# My dog ate some rat food?



## Maddie (Jan 13, 2014)

Not exactly a rat topic but related. When I free range my boa individually I leave their carrier cage open since one is in their closed regular cage that way the one out can get water and food when needed. The other day I could hear my wife getting into my poodle (the rats were in their cage so the main room door was open). My poodle ate a whole bowl of their food. Obviously he is alright, but isn't that kinda weird? They eat Teklad is there something in there that attracts dogs as well? I was just a but surprised.


----------



## LeStan82 (Dec 31, 2013)

No not weird at all. You would be surprised what a dog will eat.  I ve seen some pretty crazy things dogs have eaten.


----------



## TNCraftyRat (Nov 13, 2013)

Most dogs I have know, who are not picky, eat almost anything whether it's edible or not. 

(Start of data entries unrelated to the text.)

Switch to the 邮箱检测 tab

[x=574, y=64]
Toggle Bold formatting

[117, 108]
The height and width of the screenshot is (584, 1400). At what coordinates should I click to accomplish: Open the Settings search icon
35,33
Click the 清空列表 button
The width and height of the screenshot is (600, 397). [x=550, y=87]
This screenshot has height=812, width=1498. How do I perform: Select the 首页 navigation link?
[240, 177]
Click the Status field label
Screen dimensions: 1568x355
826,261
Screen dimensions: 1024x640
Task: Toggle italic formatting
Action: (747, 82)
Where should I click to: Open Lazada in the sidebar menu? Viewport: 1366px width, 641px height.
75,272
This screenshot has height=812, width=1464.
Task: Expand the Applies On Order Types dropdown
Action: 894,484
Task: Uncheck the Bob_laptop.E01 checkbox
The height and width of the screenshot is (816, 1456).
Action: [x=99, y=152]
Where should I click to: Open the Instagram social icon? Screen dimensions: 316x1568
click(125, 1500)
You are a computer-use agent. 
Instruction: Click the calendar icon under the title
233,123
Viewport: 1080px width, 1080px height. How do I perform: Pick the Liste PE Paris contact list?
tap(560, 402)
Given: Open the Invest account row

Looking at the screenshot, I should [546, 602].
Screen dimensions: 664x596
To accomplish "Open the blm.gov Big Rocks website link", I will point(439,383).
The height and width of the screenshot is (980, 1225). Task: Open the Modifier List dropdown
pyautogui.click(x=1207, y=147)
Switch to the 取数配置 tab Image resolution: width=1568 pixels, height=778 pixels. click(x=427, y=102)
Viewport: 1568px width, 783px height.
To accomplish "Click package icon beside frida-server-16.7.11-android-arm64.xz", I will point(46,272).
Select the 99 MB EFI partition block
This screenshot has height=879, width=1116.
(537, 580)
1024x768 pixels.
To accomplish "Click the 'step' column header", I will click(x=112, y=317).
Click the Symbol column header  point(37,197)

Sent from Petguide.com Free App


----------



## EJW323 (Jun 18, 2013)

I'd say it's pretty normal. My dog ripped a bag of their old food (oxbow for young rats) and ate the whole thing. He also eats their oxbow regal rat and my guinea pig's food.


Sent from Petguide.com Free App


----------



## Pilot. (Feb 11, 2014)

Well my dog eats rocks so.. Rat food isn't that weird xD my dog also can't get enough of rabbit pellets. She loves them


----------



## Maddie (Jan 13, 2014)

Lol, I guess that makes sense. My dog eats about anything but carrots. I've learned this after years of getting him out of the trash. I suppose the dog that tries to eat used dental floss would probably like rat food. Lmao


----------



## cagedbirdsinging (May 28, 2012)

If there was ever any indication that grains have no place in a dog's diet, just watch what happens when my dog gets into my rat food. Being a grain mix, everything comes out exactly the way it went in. No digestion at all.


----------



## Finnebon (Jul 15, 2013)

My rabbits have eaten my rat's food, Oxbow, and will even yank on the rat food bag to try to open it so they can eat some. We've moved it to an area that they can't get to it when they free range, but it's pretty funny how much they seem to love it (even more than their Oxbow rabbit food maybe!). I know there is a bit of meat and other things rabbits shouldn't eat, but it never seemed to bother them or even effect their poops when they managed to sneak some in the past. But one time I entrusted a family memeber to feed/water one of my rabbits while I was out of town, and for the few days I was gone, they mistakingly fed the rabbit every meal out of the koi food bag so they were eating fish pellets! Didn't hurt her at all thankfully. I was pretty worried and a bit upset when I came home to find a bowl full of fish food. Of course my family's dog has picked up a few rat kibbles on the floor here and there sometimes too.

I guess there are a lot of animals that like rat's food too!


----------